Le ruisseau de Gérise
Par MM, lundi 13 juillet 2015 à 12:13 :: Webthèque :: #63 :: rss
Un trésor patrimonial oublié :
« Le ruisseau de Gérise ( ou Gérize ), sur les Hautes-Chaumes du Forez »
Né dans la tourbière de Pater, à 1.300 m d’altitude, sur les Hautes-Chaumes du Forez, le ruisseau de Gérise se jette dans la rivière Dore, quinze kilomètres plus bas, à 430 m d’altitude près de la ville d’Olliergues.
Bien petit, à sa naissance, à peine trente centimètres de large, ce petit ru, méconnu, presque oublié, est une richesse patrimoniale de ce territoire.
Il a fait l’objet, en 1868, d’un document de cinquante quatre pages : « Extrait des Minutes du Greffe du Tribunal d’Ambert : Partage et Règlement des Eaux, Sources et Affluents du Ruisseau de Gérise.

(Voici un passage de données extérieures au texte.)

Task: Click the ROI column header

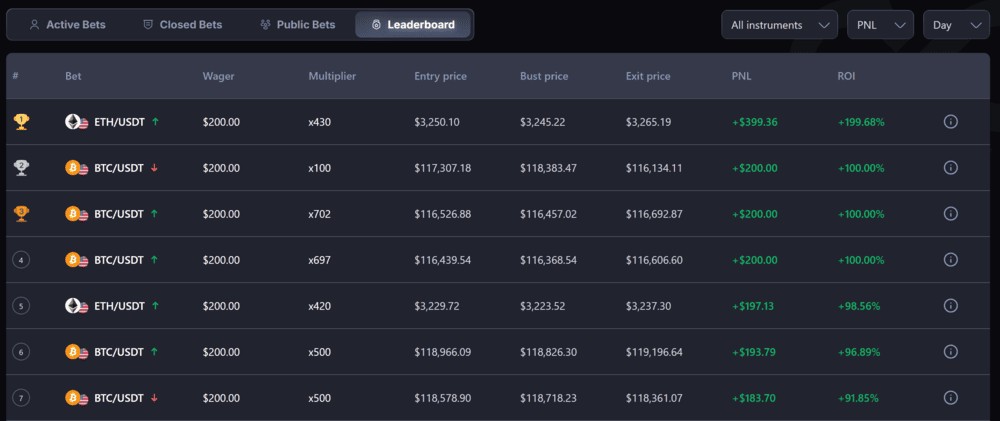Action: [x=847, y=76]
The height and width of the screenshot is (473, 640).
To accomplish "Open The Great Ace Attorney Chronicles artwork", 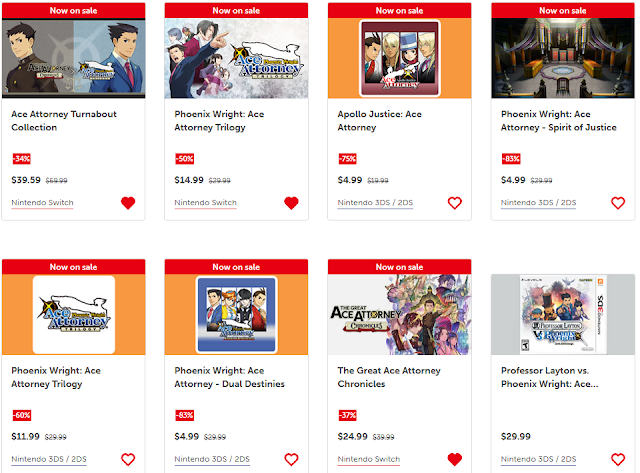I will tap(400, 314).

Le Tribunal d’Ambert a mandaté trois experts - géomètres, les sieurs AMOUROUX, PELISSON et MONTHEILLET, afin d’établir un règlement du partage des eaux de Gérise.
Ceci, suite à de nombreux différends survenus depuis la Révolution entre deux groupes de propriétaires utilisateurs :
- « ceux d’en-haut » : les agriculteurs
- « ceux d’en-bas » ( 800 m plus bas ) : trois usines à faire des planches ( des scieries ).
Les agriculteurs avaient besoin de toute l’eau pour irriguer leurs prairies d’estives, abreuver les animaux, fabriquer les fromages ( les fourmes ) dans les caves.
Les scieries avaient besoin de toute l’eau pour faire tourner les scies le plus longtemps possible chaque jour.
D’où les détournements d’eau des rases d’irrigation, les différends, les procès.
Les experts-géomètres ont d’abord recherché les origines de propriété de chacun.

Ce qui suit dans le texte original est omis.